4. By signing this Agreement, you hereby represent to us
that you are a registered investment adviser under the Investment
Advisers Act of 1940, as amended ("Advisers Act") and will continue
to be so registered for so long as this Agreement remains in
effect; you are not prohibited by the Act or the Advisers Act
from performing investment advisory services to the Fund; and
will immediately notify us of the occurrence of any event that
would disqualify you from serving as the subadviser for the Fund
or as an investment adviser of any investment company pursuant
to Section 9(a) of the Act.
5. In consideration of the foregoing, we will pay you a
monthly fee equal on an annual basis to 6.3% of the management
fees received by Xxxxx & Steers Capital Management, Inc. Such
fee shall be payable in arrears on the last day of each calendar
month for services performed hereunder during such month. Such
fee shall be prorated proportionately to the extent this agreement
is not in effect for a full month.
6. This agreement shall become effective on the date on
which the Fund's shareholders approve this Agreement in accordance
with the Act and shall remain in effect for two years and may
be continued for successive twelve-month periods provided that
such continuance is specifically approved at least annually by
the Board of Directors of the Fund or by majority vote of the
holders of the outstanding voting securities of the Fund (as
defined in the Act), and, in either case, by a majority of the
Fund's Board of Directors who are not interested persons as
defined in the Act, of any party to this agreement (other than
as Directors of our corporation), provided further, however,
that if the continuation of this agreement is not approved, you
may continue to render the services described herein in the
manner to the extent permitted by the Act and the rules and
regulations thereunder. This agreement may be terminated at
any time, without the payment of any penalty, by us, by a vote
of a majority of the outstanding voting securities (as so defined)

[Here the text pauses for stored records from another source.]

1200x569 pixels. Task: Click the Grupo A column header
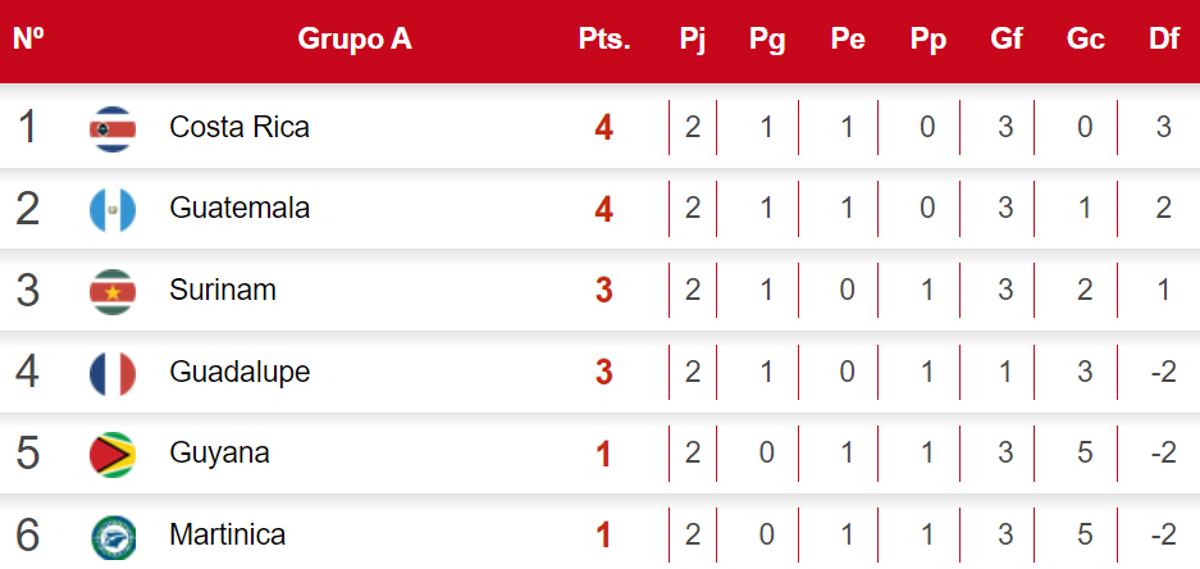click(354, 39)
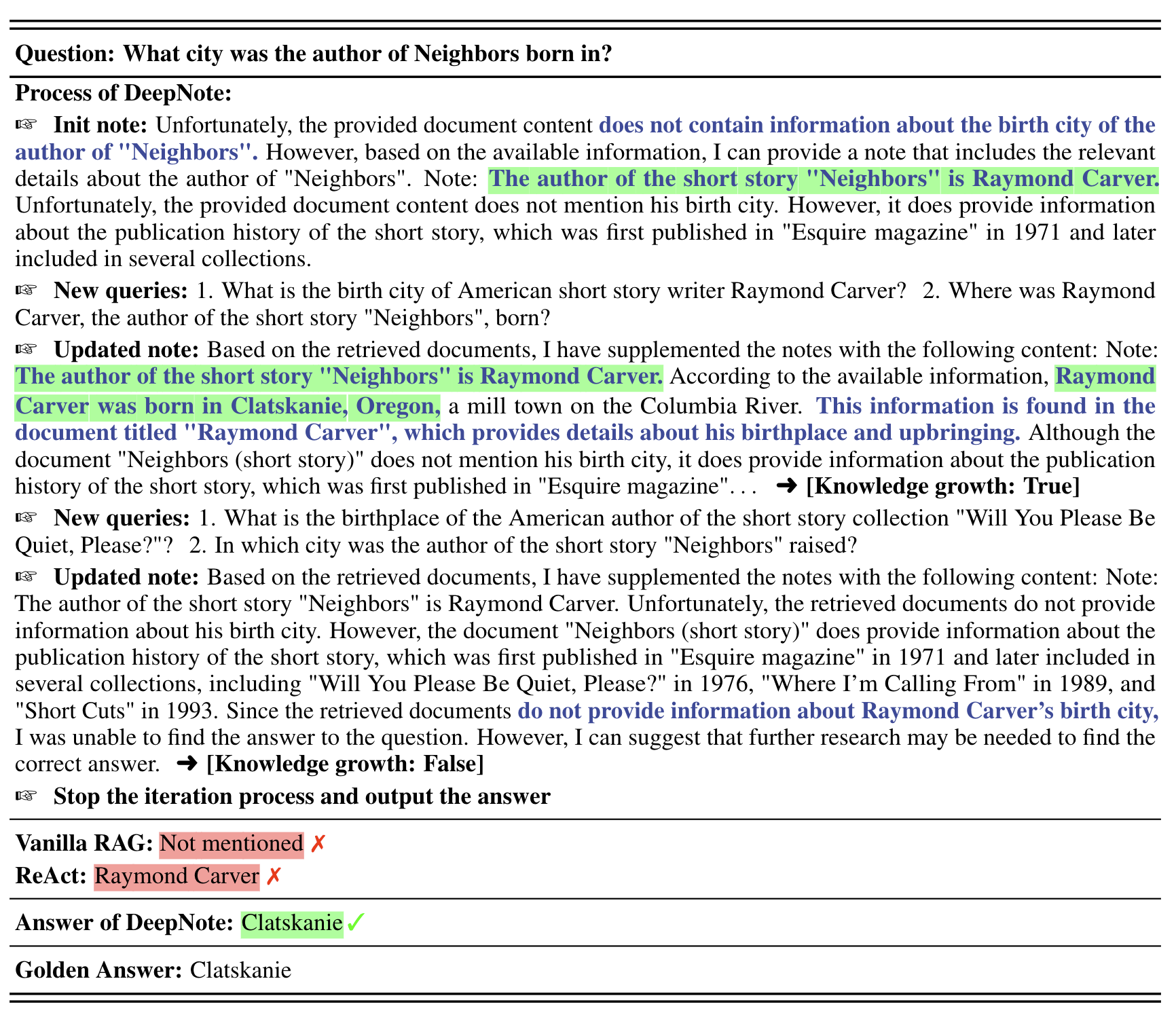Click the Knowledge growth: False label
Screen dimensions: 1176x1017
[345, 764]
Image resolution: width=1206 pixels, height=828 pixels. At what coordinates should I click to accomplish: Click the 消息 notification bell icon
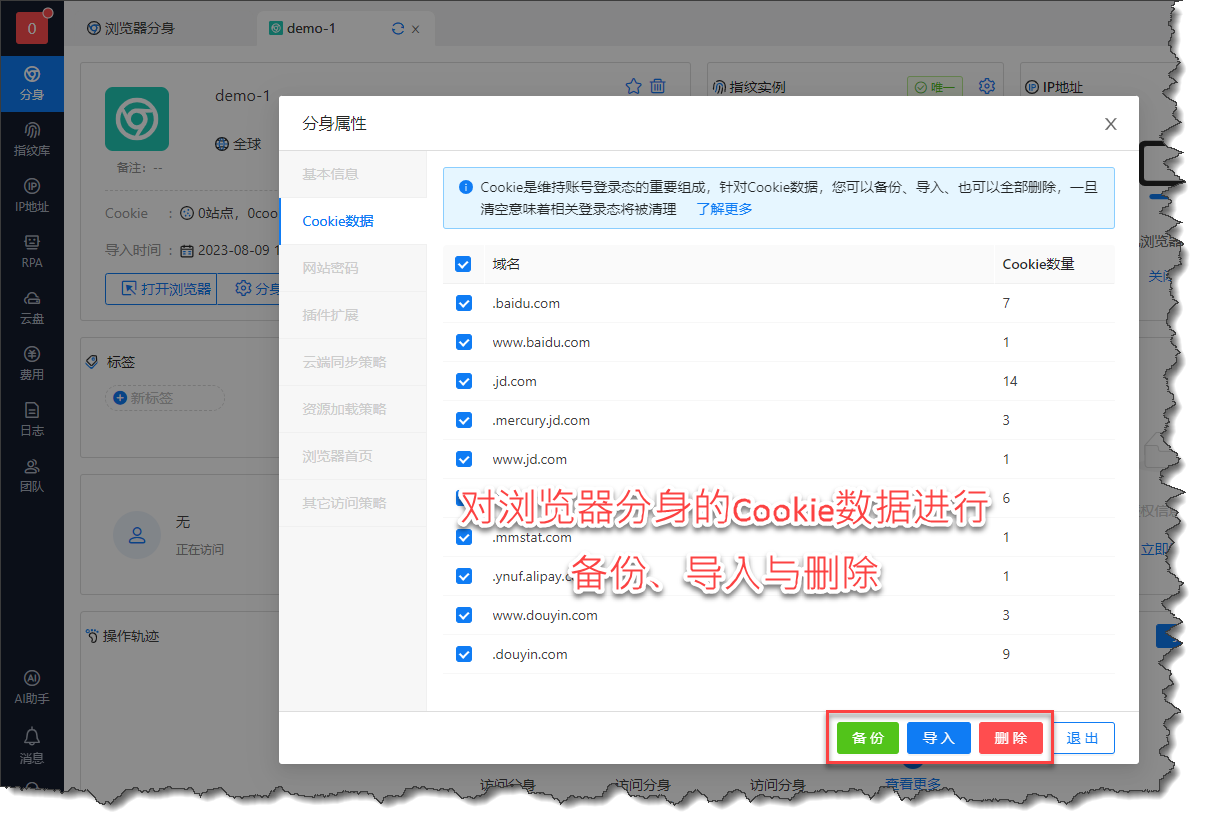[x=32, y=745]
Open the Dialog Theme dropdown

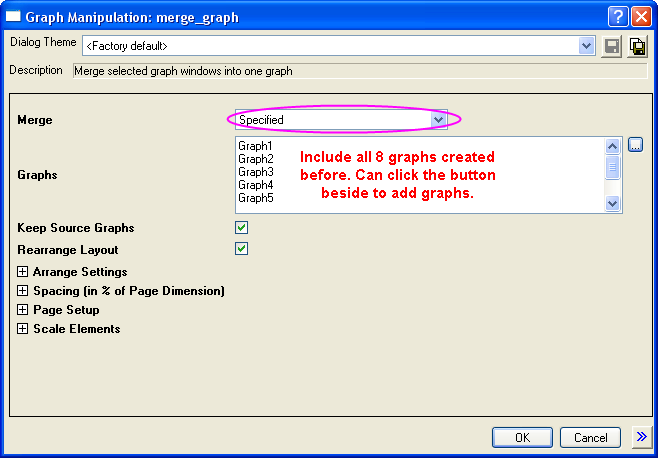[x=587, y=46]
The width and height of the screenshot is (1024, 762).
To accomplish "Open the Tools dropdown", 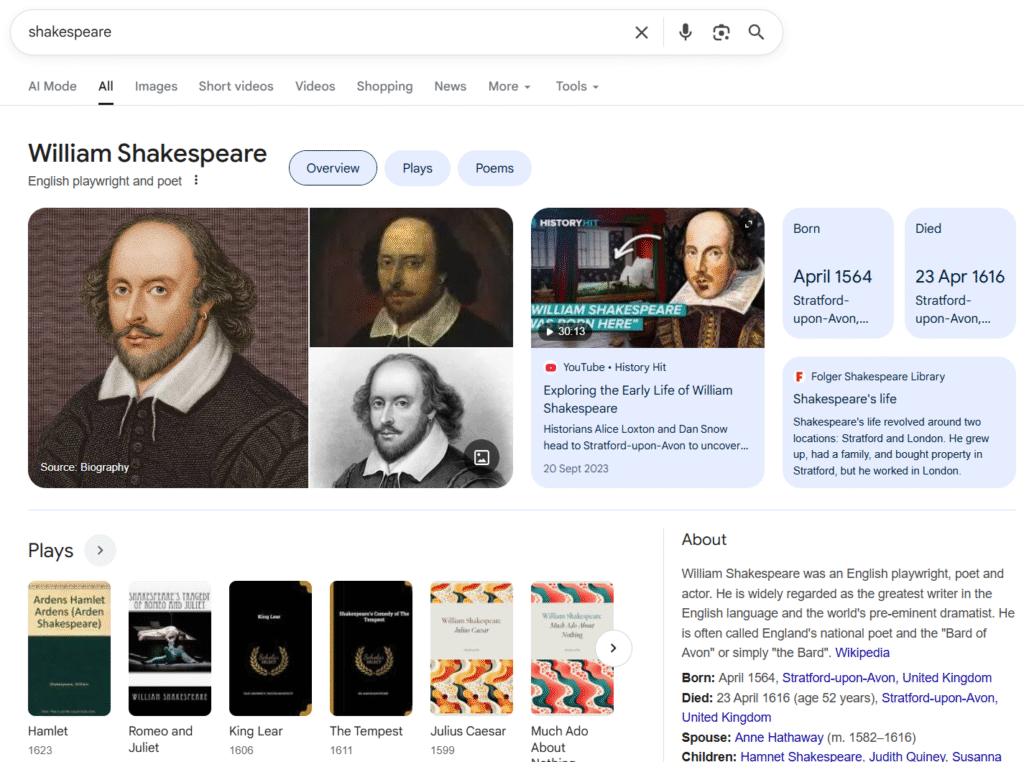I will point(577,86).
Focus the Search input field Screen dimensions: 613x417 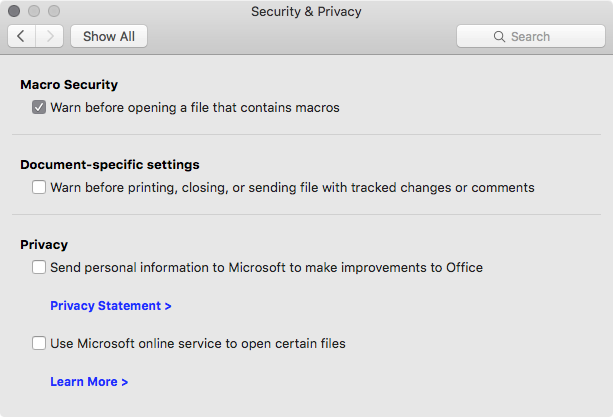click(540, 36)
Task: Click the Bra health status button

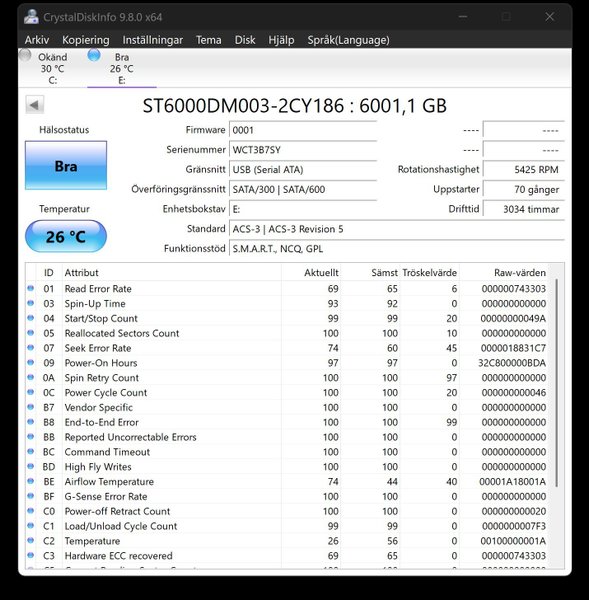Action: [x=66, y=165]
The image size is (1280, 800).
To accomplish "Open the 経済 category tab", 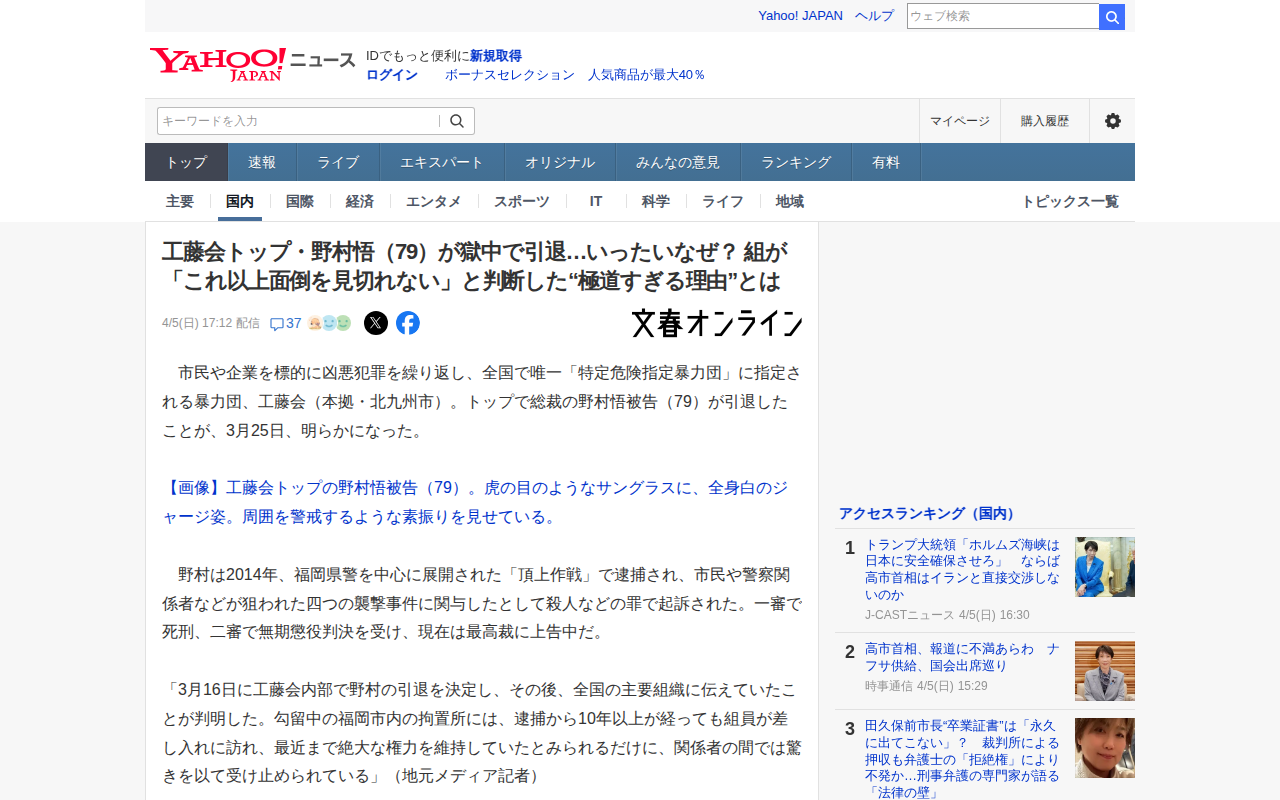I will click(x=360, y=201).
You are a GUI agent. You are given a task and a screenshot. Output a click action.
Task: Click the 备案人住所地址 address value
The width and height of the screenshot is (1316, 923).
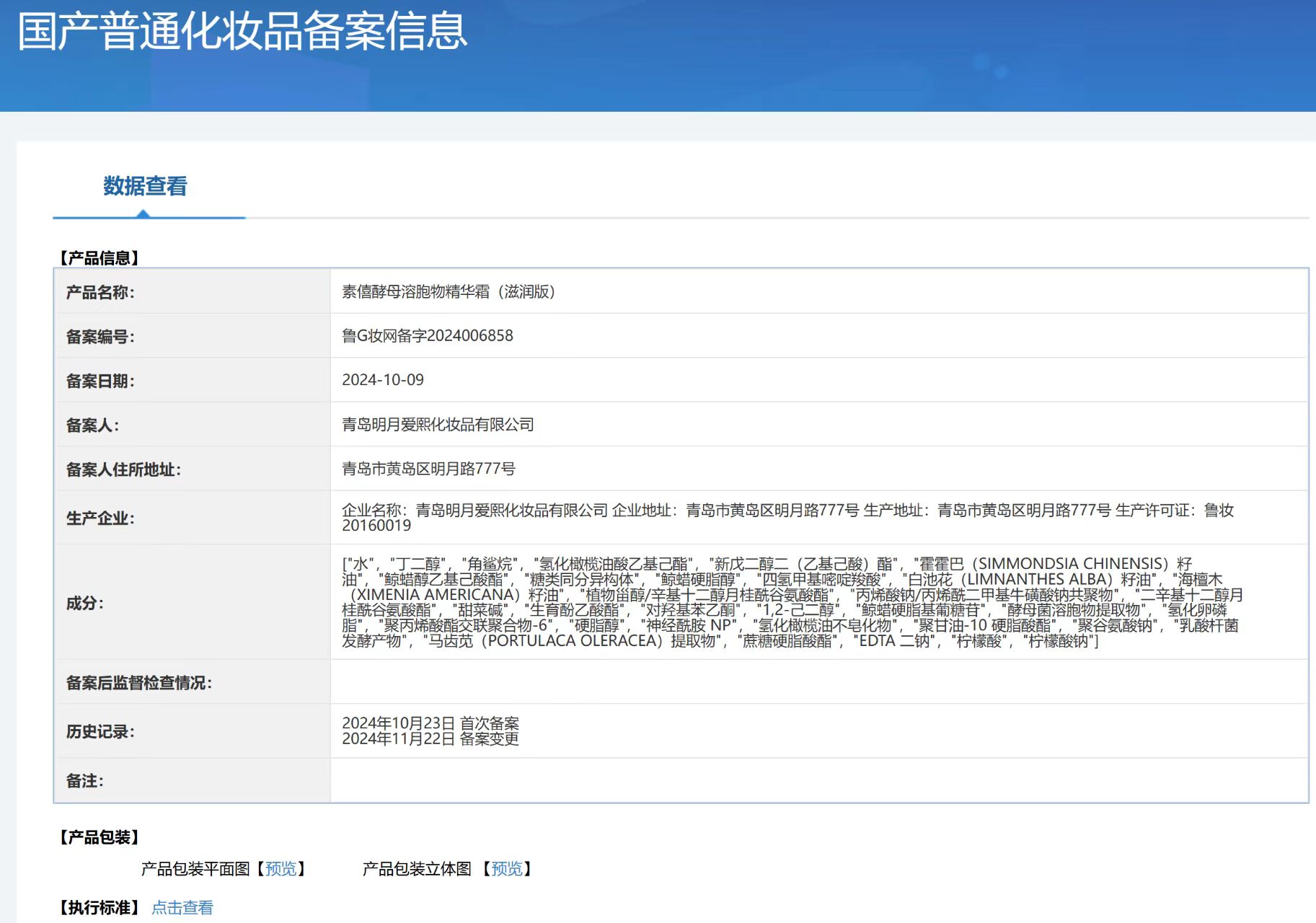point(428,469)
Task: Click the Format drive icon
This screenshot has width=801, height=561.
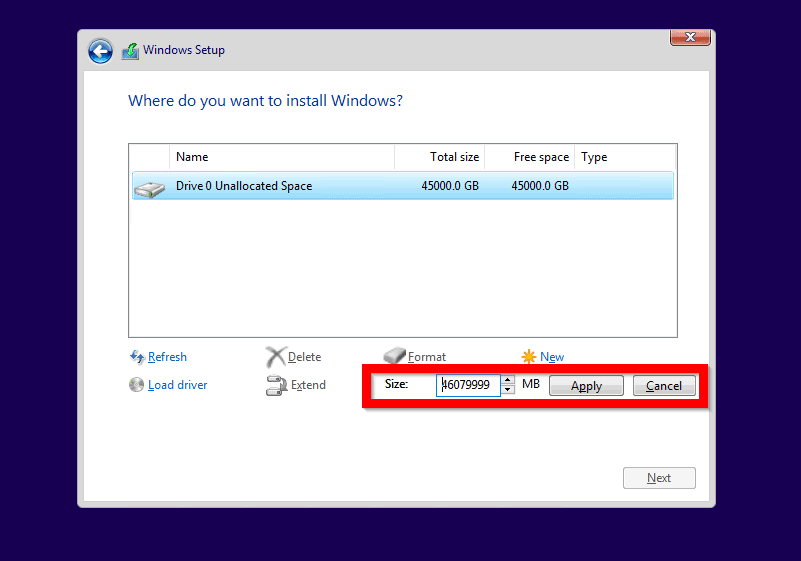Action: 395,357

of the Fund or by a vote of a majority of the Board of Directors
of the Fund, each on 60 days' written notice to you, or by you
on 60 days' written notice to us and to the Fund.
7. This agreement may not be transferred, assigned, sold
or in any manner hypothecated or pledged by you and this
agreement shall terminate automatically in the event of any such
transfer, assignment, sale, hypothecation or pledge by you. The
terms "transfer", "assignment" and "sale" as used in this paragraph
shall have the meanings ascribed thereto by governing law and
any interpretation thereof contained in rules or regulations
promulgated by the Securities and Exchange Commission thereunder.
8. Except to the extent necessary to perform your obligations
hereunder, nothing herein shall be deemed to limit or restrict
your right, or the right of any of your officers, directors or
employees, or persons otherwise affiliated with us (within the
meaning of the Act) to engage in any other business or to devote
time and attention to the management or other aspects of any
other business, whether of a similar or dissimilar nature, or
to render services of any kind to any other trust, corporation,
firm, individual or association.
9. This agreement shall be construed in accordance with
the laws of the State of New York, provided, however, that
nothing herein shall be construed as being inconsistent with
the Act.
If the foregoing is in accordance with your understanding,
will you kindly so indicate by signing and returning to us the
enclosed copy hereof.
Very truly yours,
XXXXX & STEERS CAPITAL MANAGEMENT, INC.
By:/s/ Xxxx X. Xxxxxxxx
Name: Xxxx X. Xxxxxxxx
Title: Chief Operating Officer
Agreed to and accepted
as of the date first set forth above
XXXXX & STEERS UK LIMITED
By:/s/ Xxxxxx X. Xxxxxx
Name: Xxxxxx X. Xxxxxx
Title: President
Agreed to and accepted
as of the date first set forth above
XXXXX & STEERS INSTITUTIONAL GLOBAL REALTY SHARES, INC.